Le deuxième profil est celui de l’avocat qui estime que son rôle est de défendre individuellement ses clients et, pour ce faire, d’appliquer le droit, jugé cohérent et bien pensé, sans chercher à le transformer. Une avocate rencontrée, associée dans un cabinet d’avocats d’un barreau de grande taille, intervient plutôt auprès des employeurs en matière de droit du travail et des compagnies d’assurance en matière de droit de la sécurité sociale, même si elle représente aussi les travailleurs et les assurés sociaux. Elle exerce plus de conseils que ses confrères qui défendent des travailleurs et est régulièrement sollicitée par les employeurs en amont de tout contentieux pour un avis sur une législation ou une situation problématique. Contrairement aux avocats engagés qui cherchent à modifier le droit, elle estime que le droit social repose sur un ensemble de normes justes qui permettent d’équilibrer les rapports de force entre travailleurs et employeurs, sans que celui-ci ne doive être mis en cause ou transformé par l’activité de l’avocat. Sa pratique la pousse à penser que le droit, s’il est mobilisé en amont du contentieux, peut être un levier pour éviter toutes sortes de conflits. Lorsqu’elle est sollicitée par les employeurs, elle les conseille sur leurs droits et obligations vis-à-vis de leurs salariés. Elle intervient très régulièrement en matière d’accident de travail, mais ne se souvient pas avoir été déjà sollicitée par les employeurs ni pour des aménagements de poste, ni pour des questions de discriminations liées au handicap ou à l’état de santé.

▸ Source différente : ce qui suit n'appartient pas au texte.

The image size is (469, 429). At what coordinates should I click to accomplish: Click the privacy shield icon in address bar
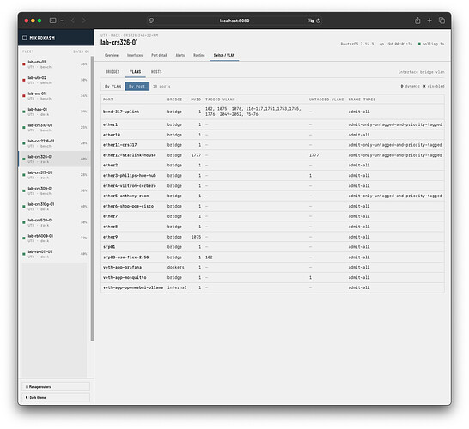[x=151, y=21]
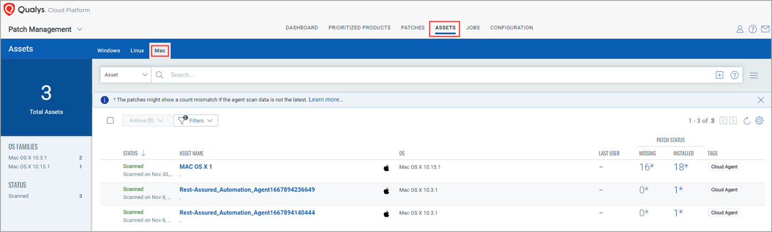Expand the Patch Management module dropdown
The width and height of the screenshot is (772, 232).
80,29
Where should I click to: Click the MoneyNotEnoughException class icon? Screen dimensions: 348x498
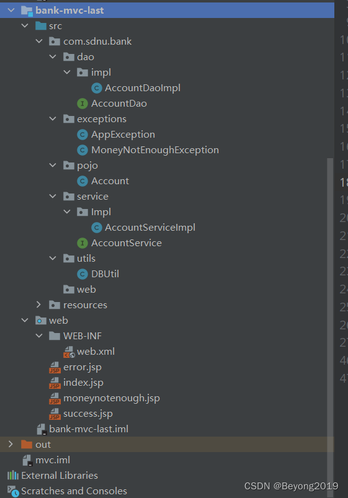point(83,150)
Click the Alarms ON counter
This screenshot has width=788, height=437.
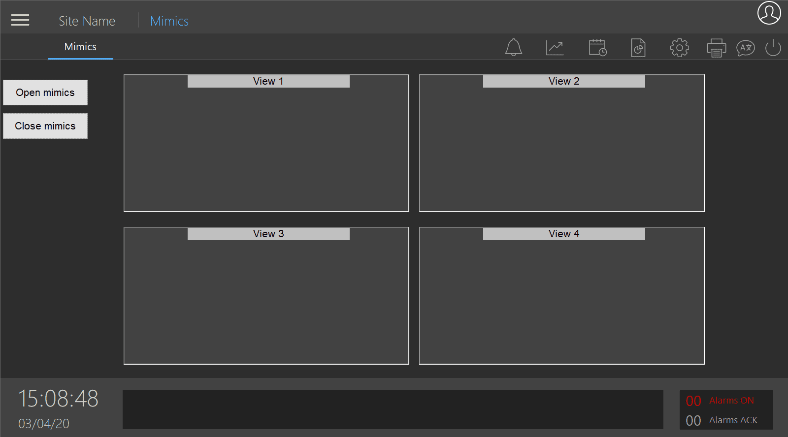720,401
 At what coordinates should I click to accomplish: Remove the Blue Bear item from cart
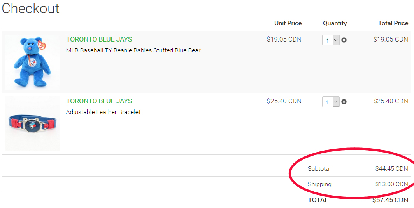(x=344, y=40)
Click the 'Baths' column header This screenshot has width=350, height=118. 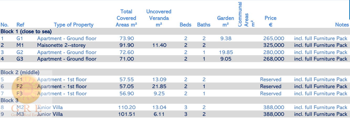coord(204,25)
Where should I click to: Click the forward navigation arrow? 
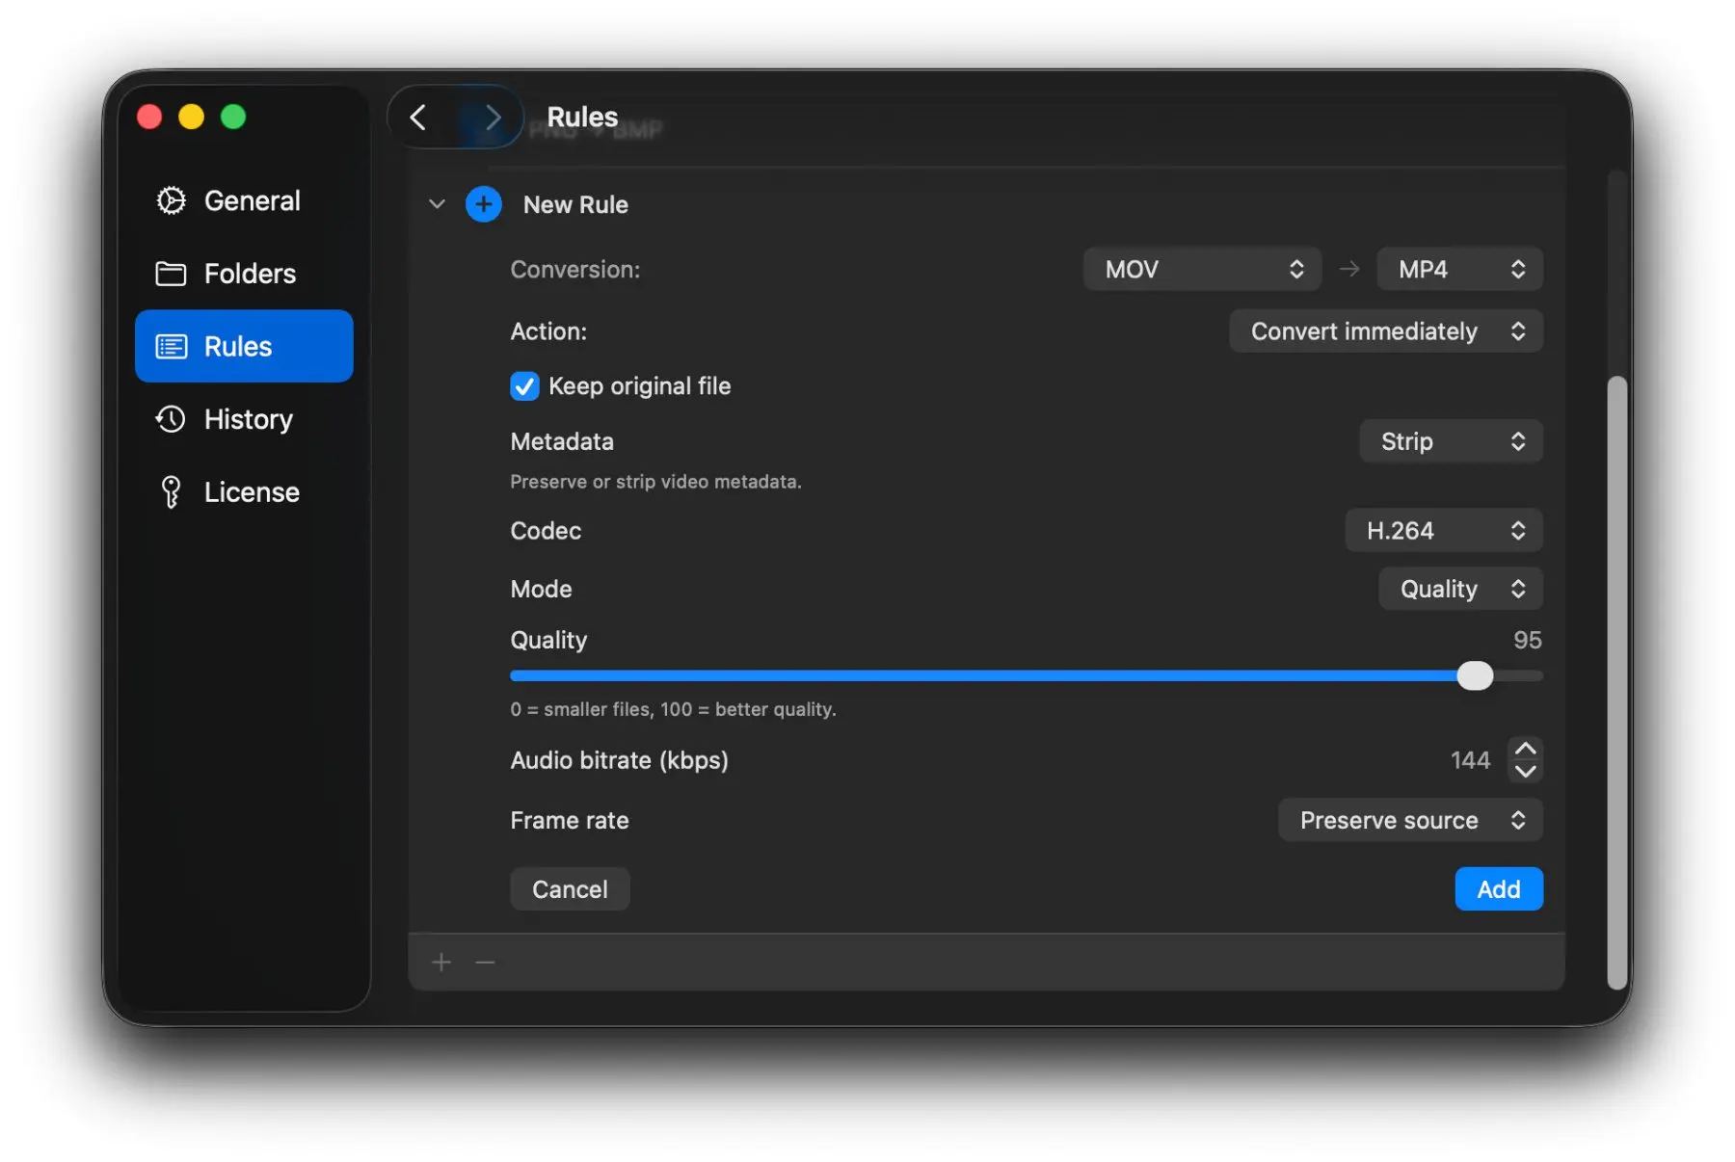493,118
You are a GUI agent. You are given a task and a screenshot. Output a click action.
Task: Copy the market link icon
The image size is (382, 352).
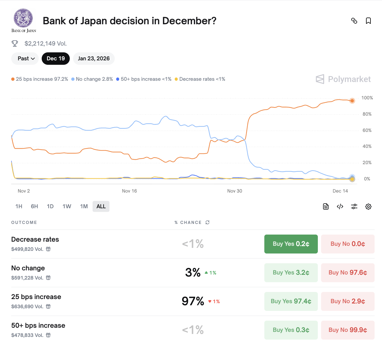tap(354, 21)
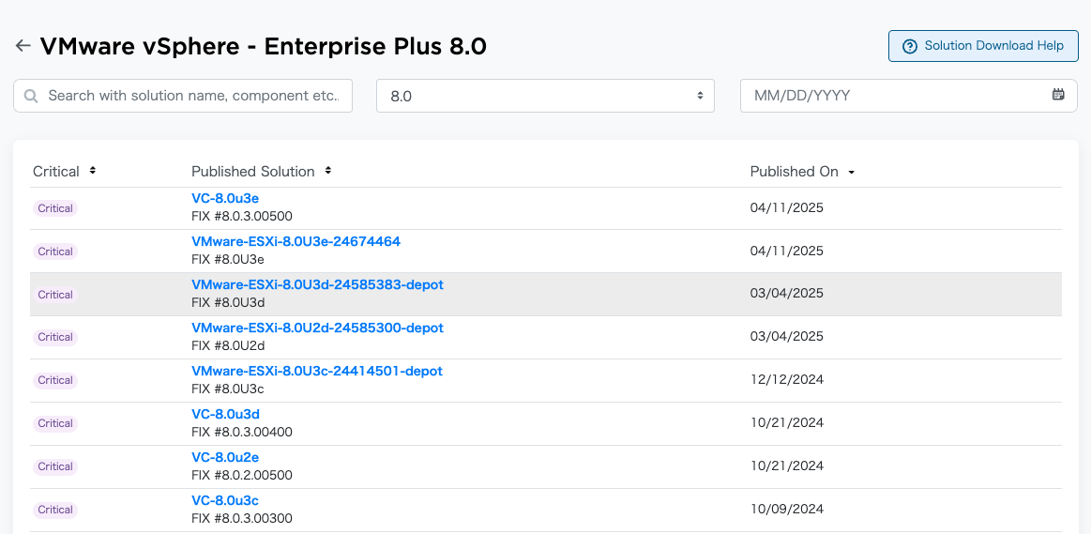The image size is (1091, 534).
Task: Open VMware-ESXi-8.0U3e-24674464 link
Action: click(295, 241)
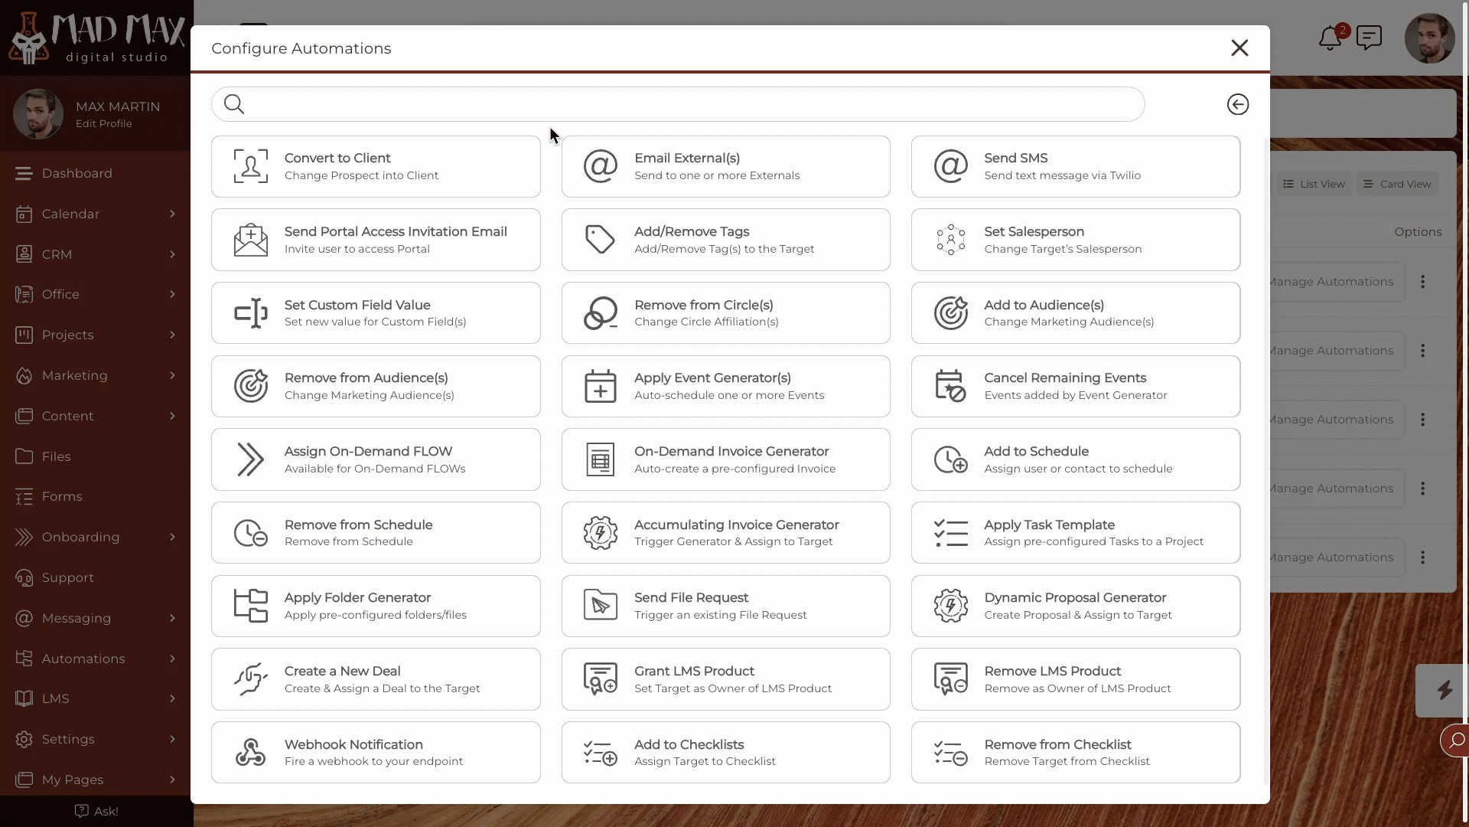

Le troisième et dernier profil est celui de l’avocat qui envisage le droit comme une vocation de longue date et met en avant son goût pour le raisonnement et la recherche juridiques plus que pour la défense d’une cause. Les avocats qui correspondent à ce profil estiment que le droit social, par sa constante évolution et sa complexité, est un droit qui les passionne intellectuellement. Issus de milieux plus favorisés que les deux autres profils, ces professionnels du droit sont souvent eux-mêmes fils ou filles d’avocats ou de magistrats. Ainsi, un avocat, rencontré lors de notre enquête, est installé dans un cabinet d’un petit barreau de province. Il s’est spécialisé en droit social pour se démarquer de ses confrères qui sont des avocats de proximité qui pratiquent un peu toutes les matières, en fonction des demandes de leurs clients. A côté de sa pratique d’avocat, il enseigne également à l’université en droit social et se passionne pour ce droit en constante évolution. Dans sa pratique, il défend tout autant des travailleurs que des employeurs, car il valorise tout particulièrement le jeu que constituent l’argumentation et le raisonnement juridique.

« Sur le plan pratique, je crois que certains doivent me voir comme un mercenaire parce que j'interviens à la fois pour les employeurs et pour les travailleurs, pour les institutions... Ca fait partie d'ailleurs d'un des plaisirs coupables du droit parfois, c'est la manipulation de l'argumentation, ce qui peut être plaisant dans le travail

rhétorique, c'est que tout argument est réversible, et qu’il peut y avoir cette discussion. » (Avocat)

Dans ses écrits doctrinaux, il adopte des positions qui peuvent être considérées comme progressistes, mais justifie à nouveau cela en considérant que seul le raisonnement juridique et intellectuel l’a conduit à tenir ces propos. Il ne défend pas de posture militante, mais envisage plutôt son rôle comme un technicien du droit social.

« Je crois qu'au niveau doctrinal, mes publications seraient sans doute considérées comme progressistes entre guillemets. […] Je n’ai aucun intérêt qui pourrait justifier la position que j’ai prise dans mes écrits. C’est vraiment par conviction intellectuelle […]. Ça me paraissait être une évidence. Je ne l'ai pas fait pour défendre civiquement les gens qui étaient malades, mais simplement parce que c'était la cohérence du système. […] » (Avocat)

L’investissement différencié autour de la question du handicap parmi ces trois groupes d’avocats les conduit à adopter des stratégies différentes de mobilisations du droit, à des fins de négociation au sein de l’entreprise ou de contestation du droit existant.